━━━━━ TEXTE EXTRAIT
Le 20 septembre, dans un contexte de tensions croissantes entre les gouvernements polonais et ukrainien, le Premier ministre polonais Mateusz Morawiecki a déclaré que Varsovie n’enverrait «plus d’armes à l’Ukraine». Cette déclaration, qui semblait contredire directement la politique de l’OTAN consistant à armer l’Ukraine pour qu’elle fasse la guerre à la Russie, a été dénoncée par les milieux dirigeants de toute l'Europe.
Hier, le président polonais Andrzej Duda a tenté de minimiser les remarques de Morawiecki. Parlant du programme de réarmement massif de la Pologne, qui vise à consacrer 4 pour cent de son économie à la défense et à développer une armée de 1.500 chars, Duda a déclaré: «Le premier ministre a simplement voulu dire que nous ne transférerons pas à l’Ukraine les nouvelles armes que nous acquérons pour moderniser l’armée polonaise». Duda s’est plaint que les remarques de Morawiecki avaient été «interprétées de la pire façon possible».
En réalité, la menace de Morawiecki reflétait indéniablement les conflits profonds existant entre le gouvernement d’extrême droite du parti Droit et Justice» (PiS) et le régime soutenu par l’OTAN du président ukrainien Volodymyr Zelensky, et qui s’intensifient dans le cadre de la guerre menée par les États-Unis et l’OTAN contre la Russie en Ukraine.
━━━━━━━━━━
━━━━━ DONNÉES ENREGISTRÉES
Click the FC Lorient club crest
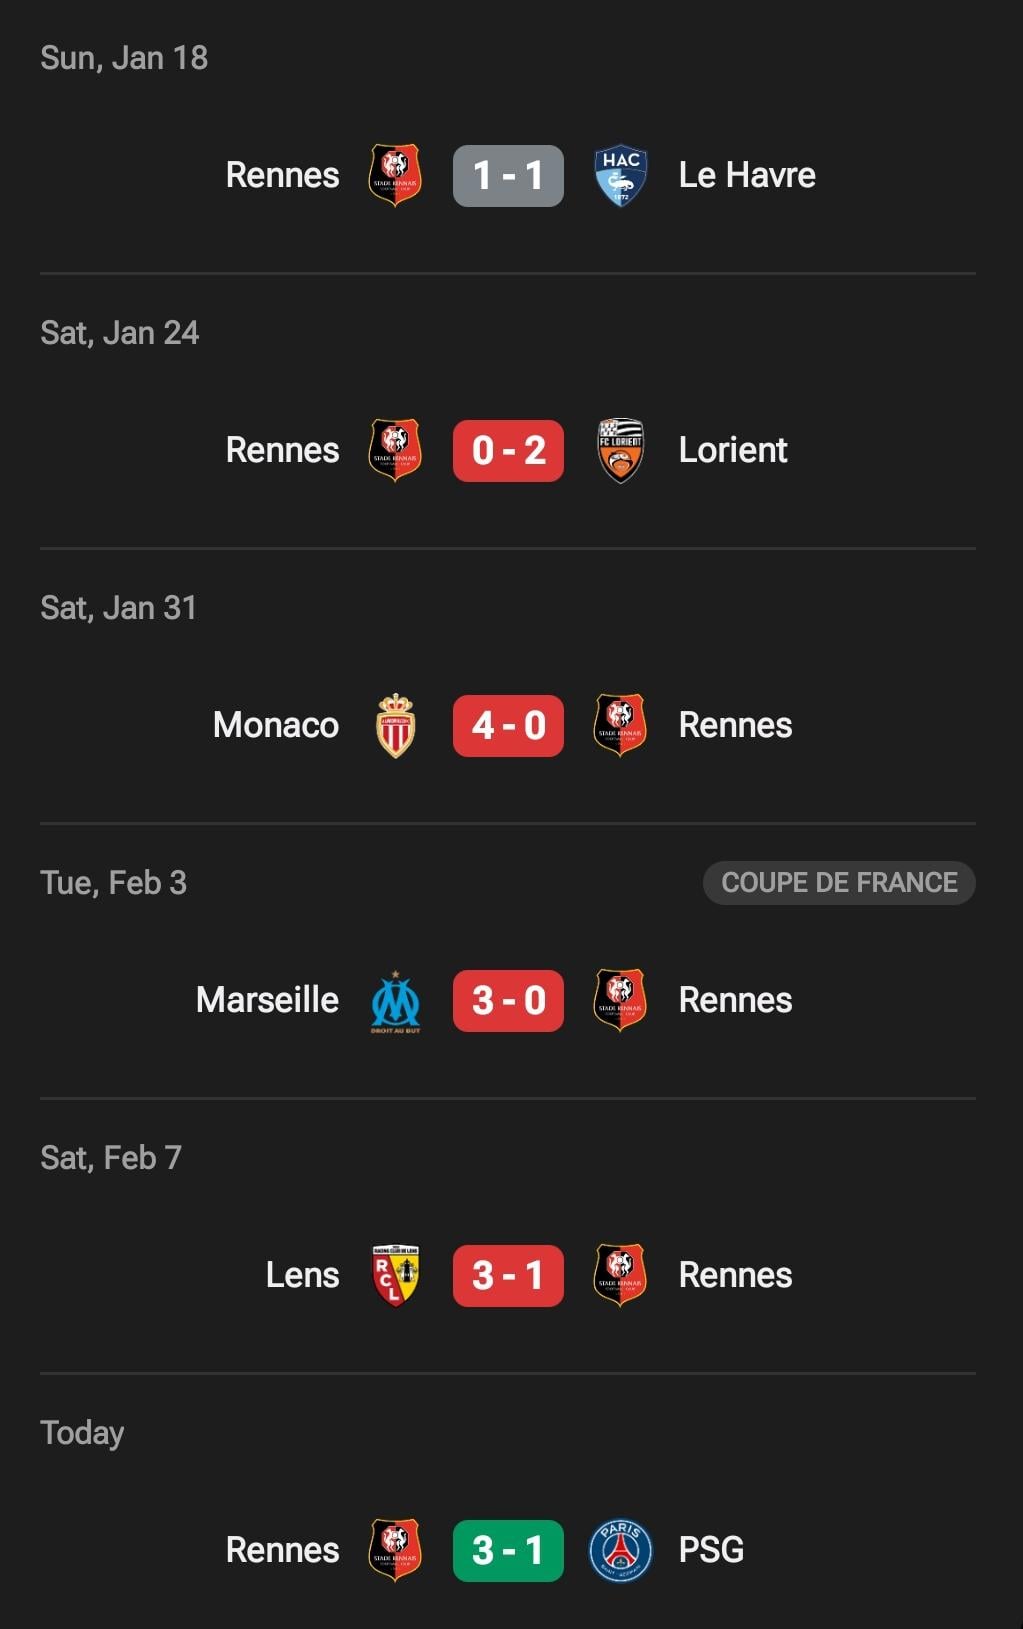 (620, 451)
━━━━━━━━━━
Recopiez en entier le texte sur les armes polonaises destinées à l'Ukraine, sans y changer un seul mot. Ces lignes proviennent d'une autre source.

SOLUTION
Le 20 septembre, dans un contexte de tensions croissantes entre les gouvernements polonais et ukrainien, le Premier ministre polonais Mateusz Morawiecki a déclaré que Varsovie n’enverrait «plus d’armes à l’Ukraine». Cette déclaration, qui semblait contredire directement la politique de l’OTAN consistant à armer l’Ukraine pour qu’elle fasse la guerre à la Russie, a été dénoncée par les milieux dirigeants de toute l'Europe.
Hier, le président polonais Andrzej Duda a tenté de minimiser les remarques de Morawiecki. Parlant du programme de réarmement massif de la Pologne, qui vise à consacrer 4 pour cent de son économie à la défense et à développer une armée de 1.500 chars, Duda a déclaré: «Le premier ministre a simplement voulu dire que nous ne transférerons pas à l’Ukraine les nouvelles armes que nous acquérons pour moderniser l’armée polonaise». Duda s’est plaint que les remarques de Morawiecki avaient été «interprétées de la pire façon possible».
En réalité, la menace de Morawiecki reflétait indéniablement les conflits profonds existant entre le gouvernement d’extrême droite du parti Droit et Justice» (PiS) et le régime soutenu par l’OTAN du président ukrainien Volodymyr Zelensky, et qui s’intensifient dans le cadre de la guerre menée par les États-Unis et l’OTAN contre la Russie en Ukraine.